■ **PERINTAH TUGAS A**
Menurut teks bacaan, apa agama Melayu Deutero?

■ **TEKS BACAAN**
++++++++

Minggu, 11 Mei 2014

Minangkabau dan Dunia Melayu (2)

Minangkabau dan Dunia Melayu (2)

Mochtar Naim  ;   Sosiolog
HALUAN,  09 Mei 2014
                                                
                                                                                         
                                                      
Suku Melayu secara antropoi-etnografis, pertama, terbagi dua : Melayu proto (Tua) dan Melayu Deutro (muda). Yang tua seperti Batak, Nias, Mentawai, Enggano, Kubu, Dayak, dan suku-suku Melayu di Filipina Utara dan yang muda seperti yang lain-lainnya, termasuk Minangkabau. Mela­yu Proto yang jadi incaran Kris­tenisasi dan kebanyakan Kristen atau masih animis, sementara Melayu Deutero: Islam.

Ada yang mengatakan kedua-duanya berasal dari Asia belakang, yakni daratan Asia Tenggara, yang ada unsur Mongolianya. Ada yang datang melalui Semenanjung Melayu, turun ke Sumetera dan Jawa, dan pulau-puau lainnya di bagian tengah dan timur. Lalu ada pula yang datang melalui Korea ke Filipina, ke Proto. Asli autokton di Nusantara, hanya yang deuteron yang bergerak bermigrasi dari Asia belakang.

Lalu ada pula teori Kon Tiki dari orang-orang di Polinesia, berasal dari suku-suku asli di Amerika selatan, serumpun dengan orang-orang Indian yang ada di Amerika Latin itu. Mereka bergerak dengan perahu-perahu Kon Tiki ke pulau-pulau di Pasifik, dan ada yang lanjut ke Asia Tenggara ini.

++++++++

■ **DATA MENTAH**
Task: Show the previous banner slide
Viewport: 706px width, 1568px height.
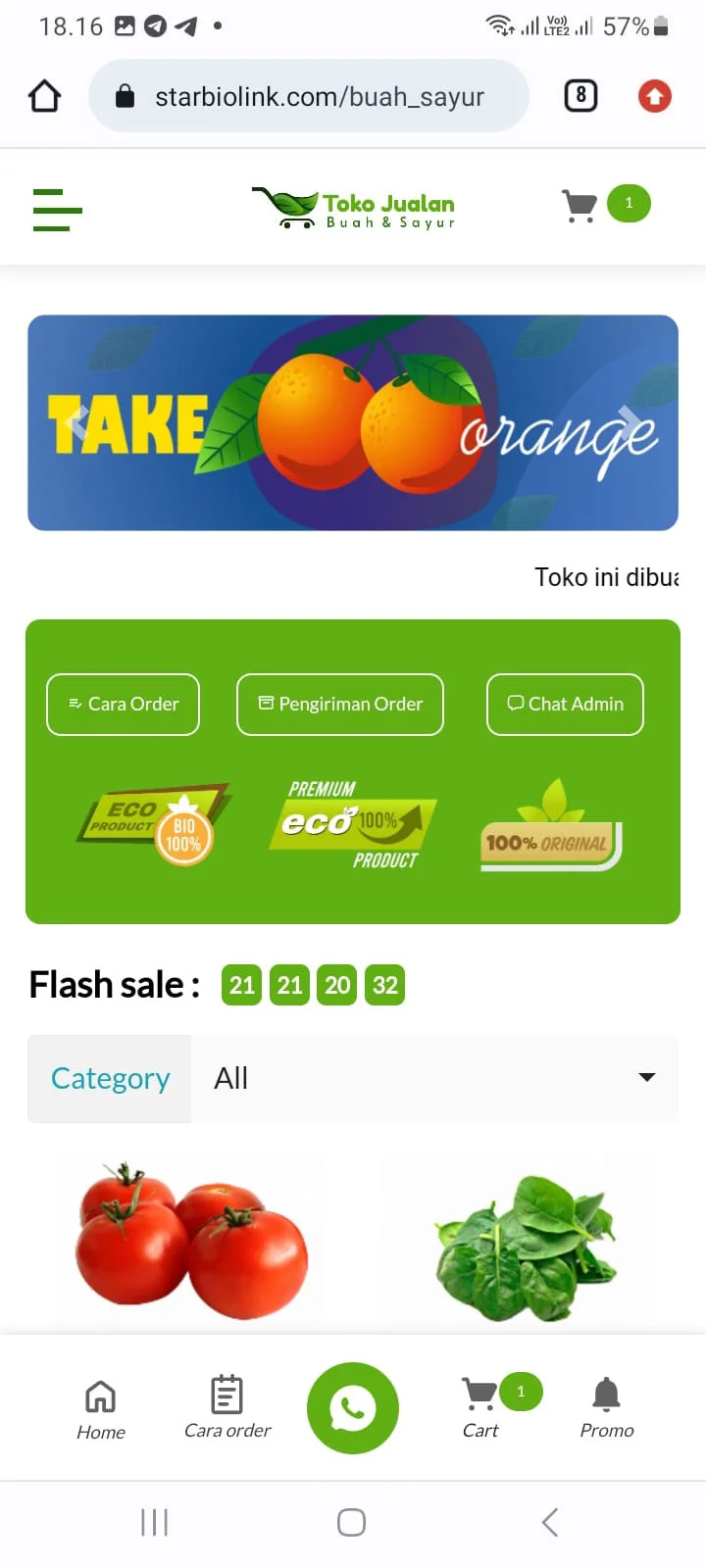Action: coord(76,423)
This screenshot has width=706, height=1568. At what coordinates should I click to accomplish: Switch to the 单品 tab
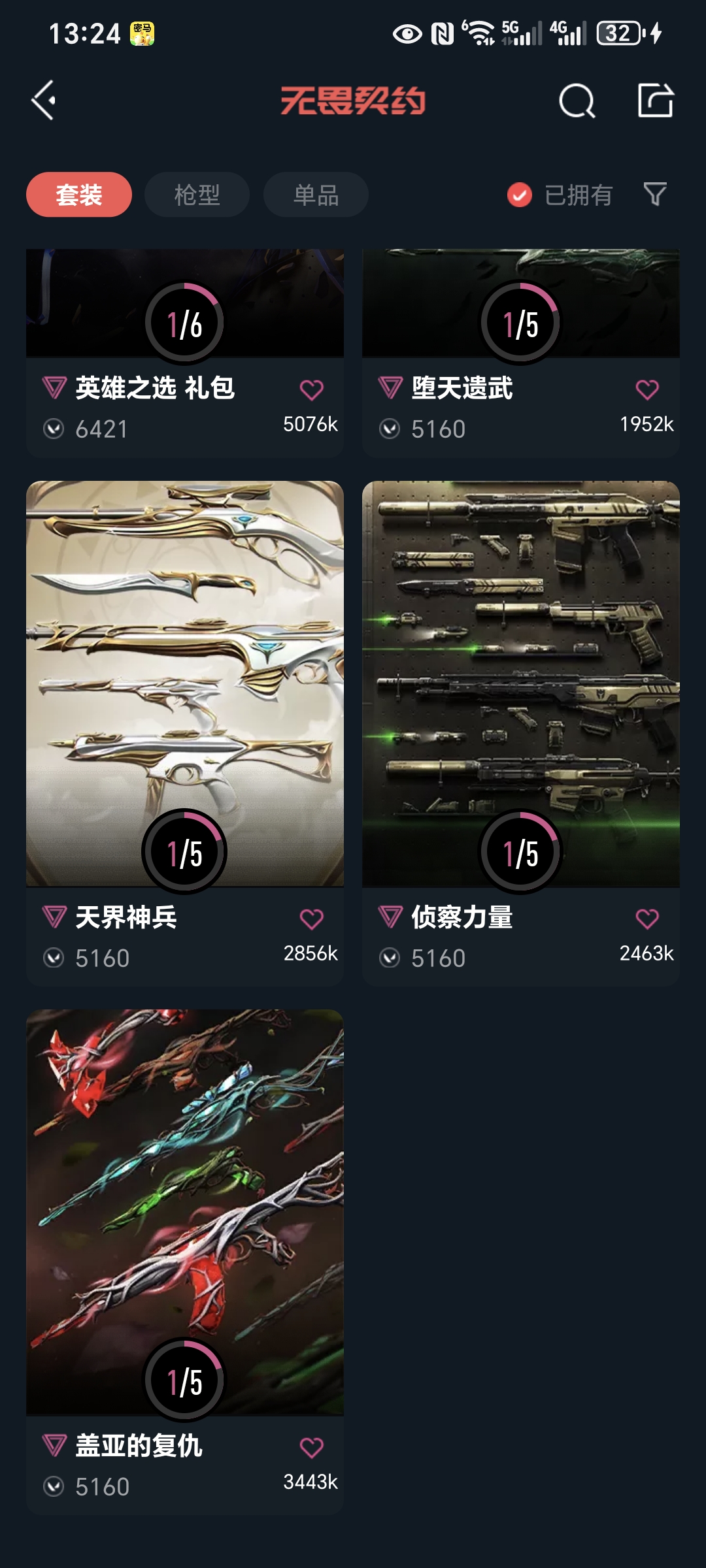coord(316,195)
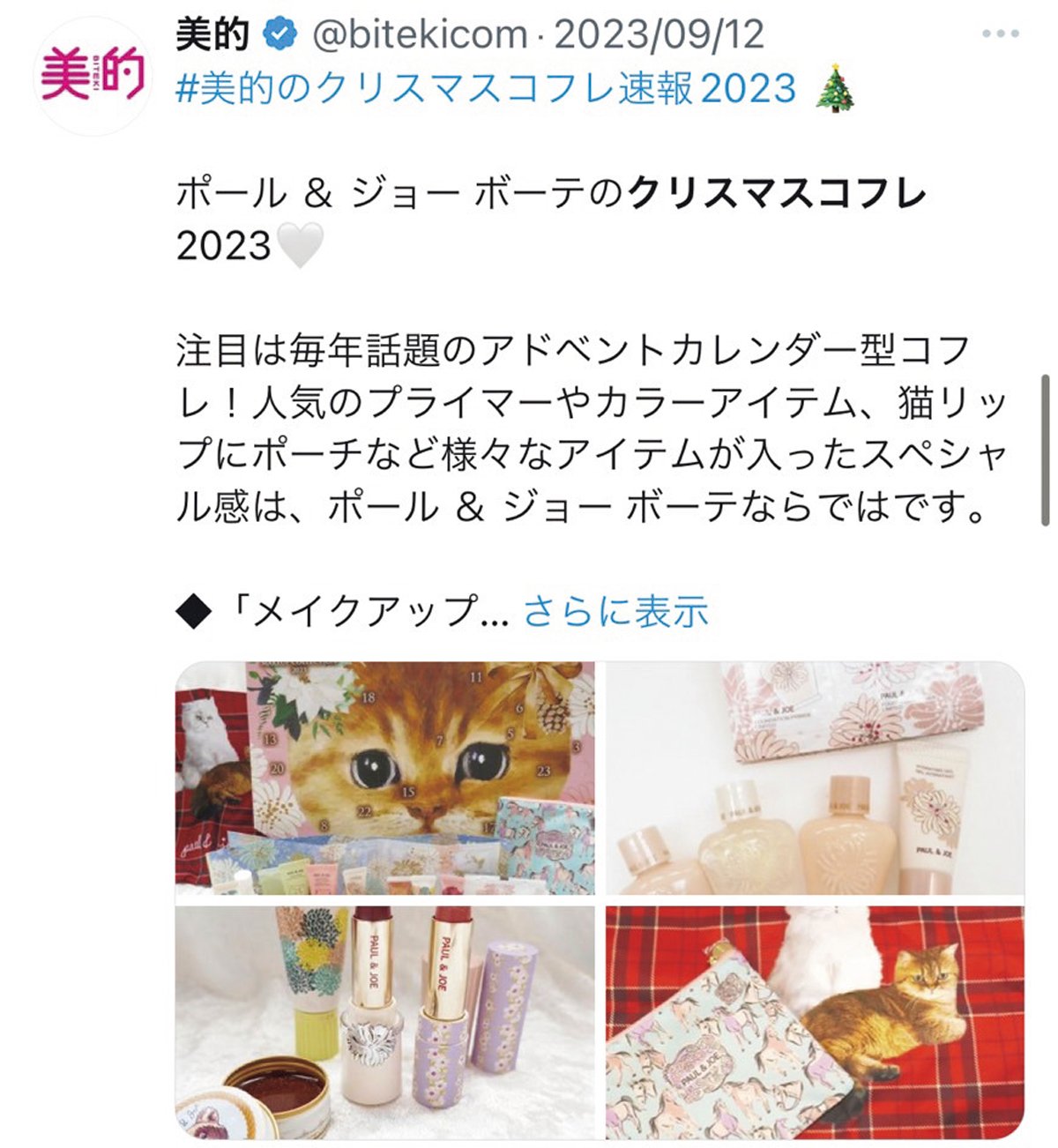
Task: Open the tweet's three-dot overflow menu
Action: tap(1000, 34)
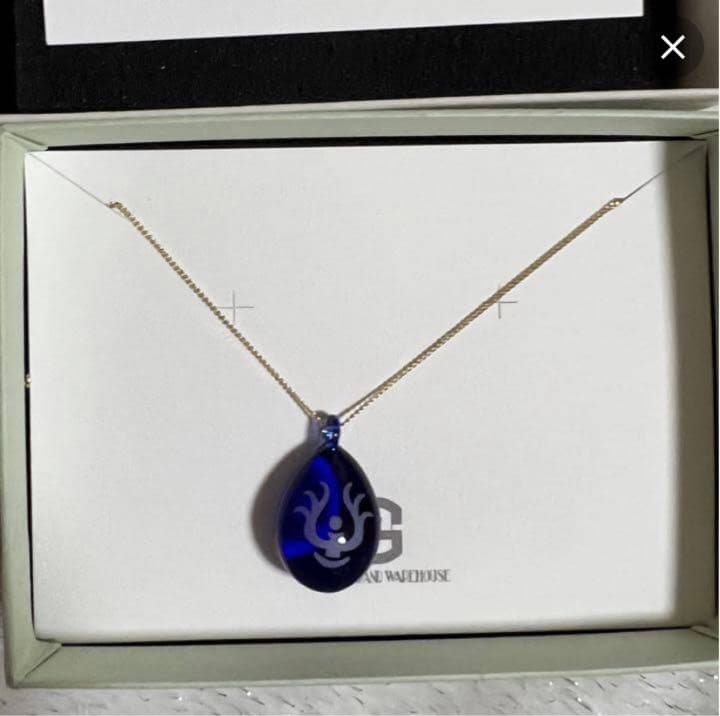Close the full-screen photo viewer
720x716 pixels.
[673, 46]
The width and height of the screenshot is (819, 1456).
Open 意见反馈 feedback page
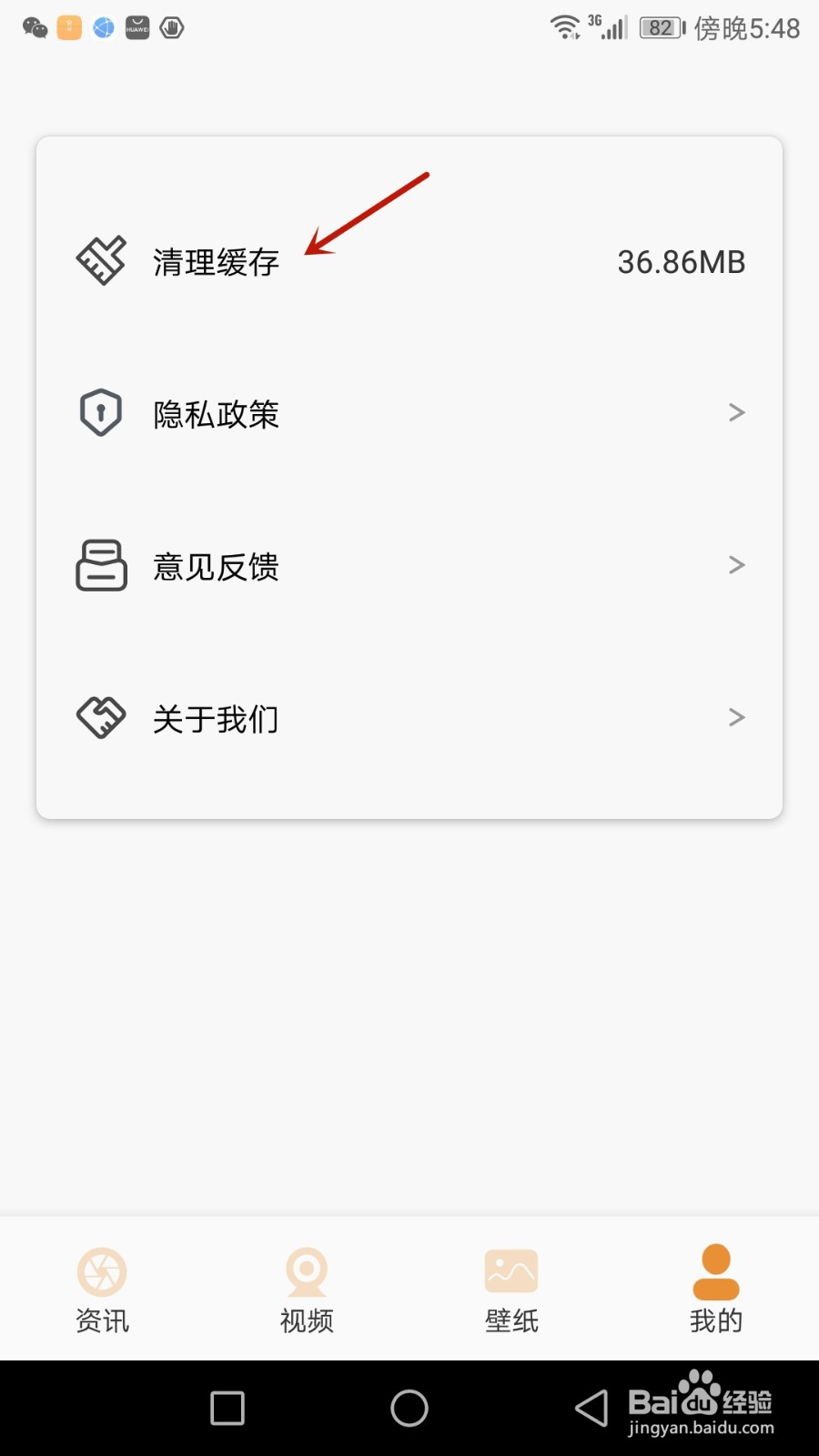coord(217,566)
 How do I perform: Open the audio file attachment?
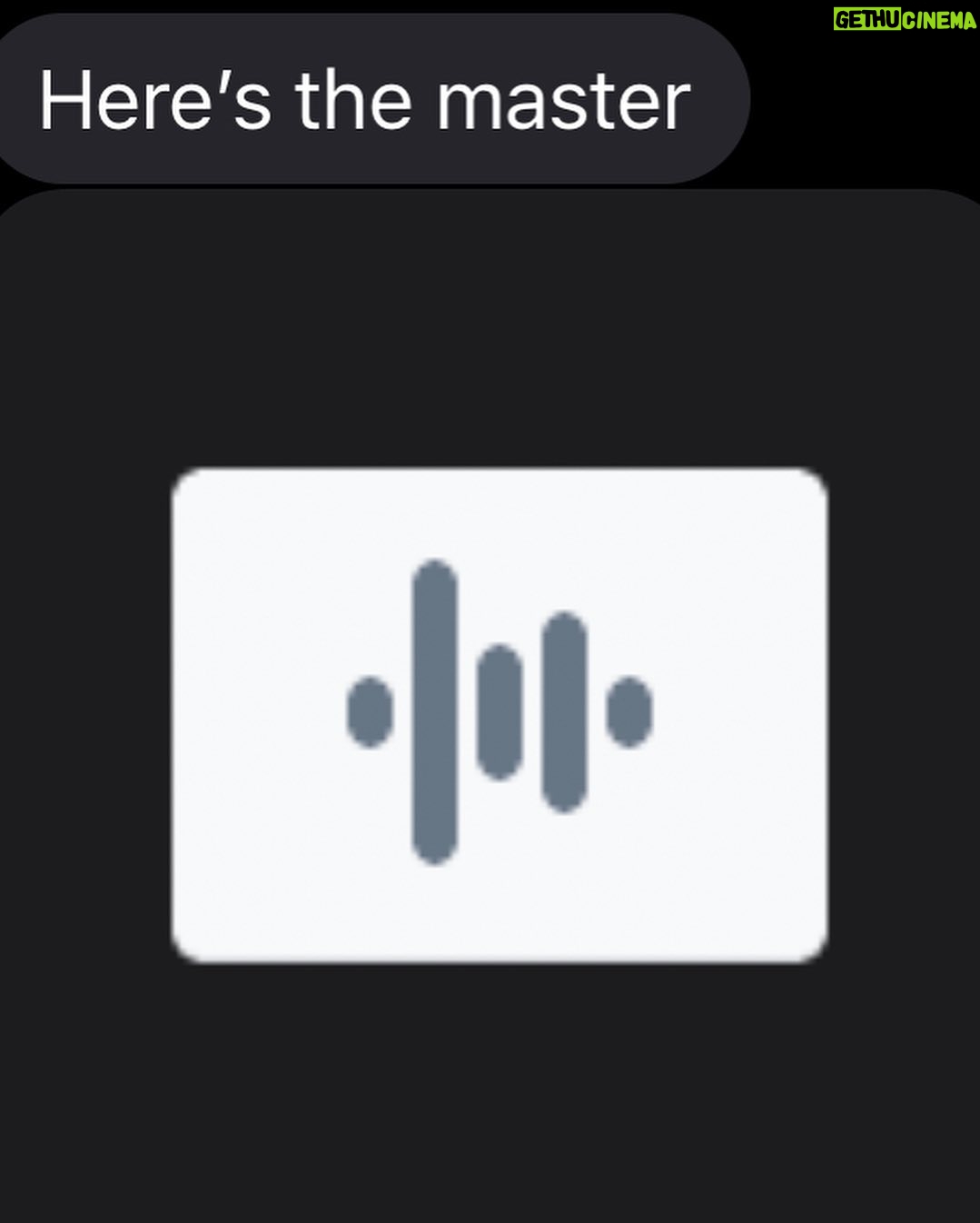(499, 714)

++++++++

■ **PERINTAH TUGAS B**
Tulis ulang entri dari baris yang memuat "The width and" hingga akhir entri, termasuk kedua ujungnya, beserta permintaannya, lalu geser setiap koordinat pada jawaban sebesar -45. Jangan sertakan gambar dalam jawaban Anda.

■ **HASIL LATIHAN A**
Islam.

■ **HASIL LATIHAN B**
The width and height of the screenshot is (819, 1456).
Open 意见反馈 feedback page
coord(172,521)
 How do I perform: Open the audio file attachment?
(454, 669)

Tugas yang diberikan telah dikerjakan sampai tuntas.